Fine. I've danced you all over in this, so let's get this party started. Grab your reading accessories.

In answer to my committing the cardinal sin of romance writers, I want to mention what's going on in Helen's heart. She's loved Ion very much, but there are limitations to him in her mind. I can't really say myself, but she's never tried to do what she can to improve those limitations. It's one thing to have gotten him ID and all, but it's still a big step to get him integrated into modern society. Maybe it's the effort, I dunno. It's made worse by him refusing to give her what she wants and it gets worse all the time.

Did I mention that she loves to a good argument?

Running into Pete, and finding that there is a way to fix what happened, one thing leads to another, I guess. Maybe loving a werewolf isn't all it's cracked up to be. Maybe loving a bazillionaire is everything it's cracked up to be.
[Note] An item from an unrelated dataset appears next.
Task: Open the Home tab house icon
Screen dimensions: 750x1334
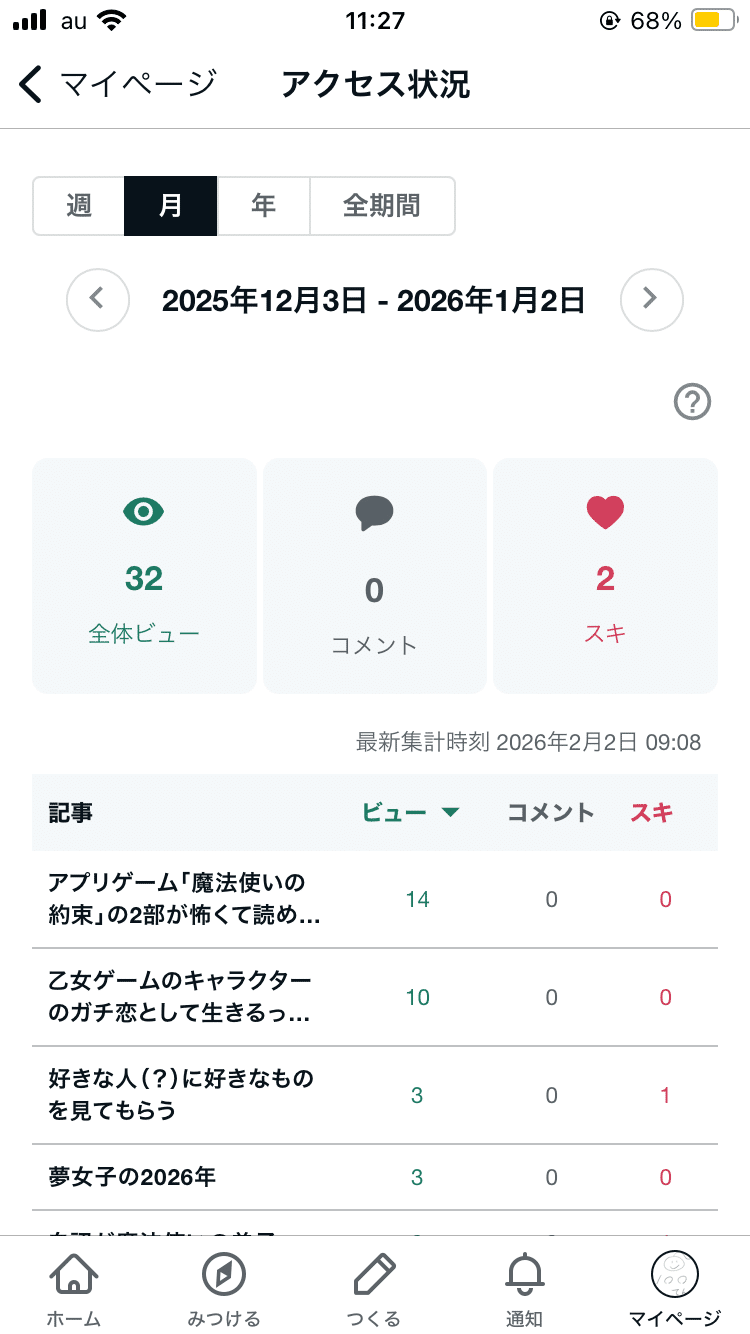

Yeah, I know she's my character. That doesn't mean that I've figured her out myself.

----------------

Bucharest, Romania

Sitting in her apartment, Lia finished her report on the successful hunt of the old renegade in the barn. She logged off the federation server and went back to her mental planning for how she'd begin the ground part of her hunt for the werewolf in the fictional romance.

As she sat back and nibbled on a slice of toast, she kept her eye on her inbox. It didn't take more than the amount of time that she guessed that Micha needed to read what she'd sent before she received an email from him. The message itself was just drivel about month-end figures for some business, but the wording contained key words that told her that he needed to see her. She smiled and finished her toast before heading in.
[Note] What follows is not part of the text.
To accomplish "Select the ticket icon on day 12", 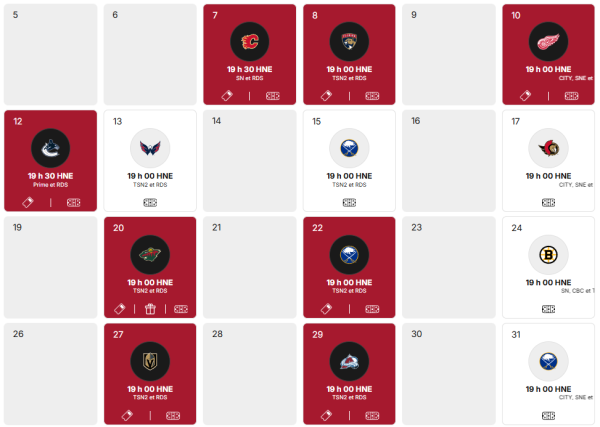I will point(29,202).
The meeting was a congratulatory one, and he asked her about making up the vacation. She told him that she'd like that, but also that the kill had just been a clean-up of an old problem in the area. She pointed out how she'd come to her decision, and that what was really on her mind was the fairly real possibility of a renegade in North America - one who might have survived there for up to seven decades.

She remarked that if there was truth to what she had put together, there could well be a woman there in danger at the least, and a whole town at worst. She left twenty minutes later with Micha's blessing for the ground search.

It was what she'd been after the whole time.

Lia's skill and her record allowed her certain privileges over the other hunters, such as hunting down the renegade who had turned Danaya without needing to seek approval beforehand. But she still couldn't mount a whole campaign on her own, so she'd used the one kill to point to the need to root out any subsequent turnings.

And she hadn't said a thing about the bloodline involved.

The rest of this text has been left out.